Watchnight Reflection: A Time to Wait
The Old Testament book of wise sayings Ecclesiastes tells us there is a time for everything – and indeed gives us a comprehensive list of every occasion from dancing to mourning; from sowing seeds to preparing the ground – from tears to laughter, all of life is there; to live and love and to know God.
It is traditional on this Holy Night to sing certain things, to listen to particular words, to reflect as we wait for that perfect time for greeting the new day and welcoming again, the Son of God into the world and into our hearts; it is also a good time to reflect on our year and our world.
I am a little perplexed, on this Christmas Night remembering the whirlwind of activity and excitement we all experienced back in September as the country experienced something amazing: the will to exercise the right to vote; the excitement, the debate, and the impassioned voices on both sides ensured that a huge majority of the nation engaged with what was going; engaged with the future.
I am perplexed because it seems absurd that it was only three months ago – it feels much longer!
Time does that – doesn’t it?
When we are waiting it crawls along, and seems to take forever
And when we are putting off; avoiding, it seems to go far too quickly.

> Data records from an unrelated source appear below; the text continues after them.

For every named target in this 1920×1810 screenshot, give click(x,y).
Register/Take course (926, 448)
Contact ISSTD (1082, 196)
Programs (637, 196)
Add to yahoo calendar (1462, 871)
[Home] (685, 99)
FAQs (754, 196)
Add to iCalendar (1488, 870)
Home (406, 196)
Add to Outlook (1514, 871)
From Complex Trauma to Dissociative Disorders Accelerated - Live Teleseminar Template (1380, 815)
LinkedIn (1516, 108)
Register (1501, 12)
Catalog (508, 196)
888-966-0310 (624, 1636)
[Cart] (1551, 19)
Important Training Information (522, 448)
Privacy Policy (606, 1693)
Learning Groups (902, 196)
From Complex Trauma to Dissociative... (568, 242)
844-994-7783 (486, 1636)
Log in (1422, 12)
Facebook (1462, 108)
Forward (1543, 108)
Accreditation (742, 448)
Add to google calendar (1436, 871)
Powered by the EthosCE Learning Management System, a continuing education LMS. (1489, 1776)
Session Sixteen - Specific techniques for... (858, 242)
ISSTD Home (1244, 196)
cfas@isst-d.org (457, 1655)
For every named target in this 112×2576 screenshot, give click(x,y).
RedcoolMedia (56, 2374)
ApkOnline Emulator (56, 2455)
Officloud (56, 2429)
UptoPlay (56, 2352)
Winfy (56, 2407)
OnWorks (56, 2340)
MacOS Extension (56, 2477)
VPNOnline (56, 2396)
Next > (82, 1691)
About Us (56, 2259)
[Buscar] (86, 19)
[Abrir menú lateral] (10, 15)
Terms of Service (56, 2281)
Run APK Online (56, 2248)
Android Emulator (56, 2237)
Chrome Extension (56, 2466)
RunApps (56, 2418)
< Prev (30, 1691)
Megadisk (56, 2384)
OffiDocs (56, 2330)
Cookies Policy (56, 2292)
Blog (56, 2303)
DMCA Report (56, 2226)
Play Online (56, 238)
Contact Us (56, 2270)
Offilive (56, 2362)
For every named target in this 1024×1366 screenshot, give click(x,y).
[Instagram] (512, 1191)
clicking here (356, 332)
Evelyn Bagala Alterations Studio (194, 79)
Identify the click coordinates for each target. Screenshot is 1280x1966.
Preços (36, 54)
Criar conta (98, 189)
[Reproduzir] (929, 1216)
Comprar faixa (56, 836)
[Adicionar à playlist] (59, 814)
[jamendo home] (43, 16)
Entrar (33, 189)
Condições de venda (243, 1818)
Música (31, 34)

A time for every thing – everything.
I have mourned this year; and wept
I have also laughed and rejoiced
I have danced (but not when anyone can see me)
I have even (on a very rare occasion) done a bit in the garden!
I have been astonished at great courage and resilience;
I have looked on in admiration as remarkable and wondrous things have happened
And, sadly, I have looked on in horror at the world
And the depths that some people are prepared to go to.
I am sure you all have similar thoughts too
I have on occasion felt utter despair at the cruelty and wickedness that pervades the world. That in America white is supreme and colour is lower than low. This appals me: that in the 21st century, in the so called civilised world a country that has a black president, can allow young men to die at the hands of the defenders of the law because of the colour of their skin.
I have been utterly horrified at the plight of young people: over 200 girls in Nigeria, kidnapped, brutalised, forced to convert their religion; and still after nine months not returned to their families.
In West Africa, Sierra Leone and Liberia – thousands dying from a disease that it seems cannot be halted: children orphaned; parents bereft; whole communities devastated.
And just last week, in Pakistan, the mindless slaughter of innocent lives – in a determined onslaught. No pretence of negotiation or kidnap – simply the determination to take as many young lives as is possible before each terrorist took his own life.
It beggars belief; it is both terrifying and horrifying in equal measure.
And of course, right here in Scotland – a totally unexpected, unanticipated tragedy leaving many families devastated, and others experiencing a very different Christmas from the one they had planned.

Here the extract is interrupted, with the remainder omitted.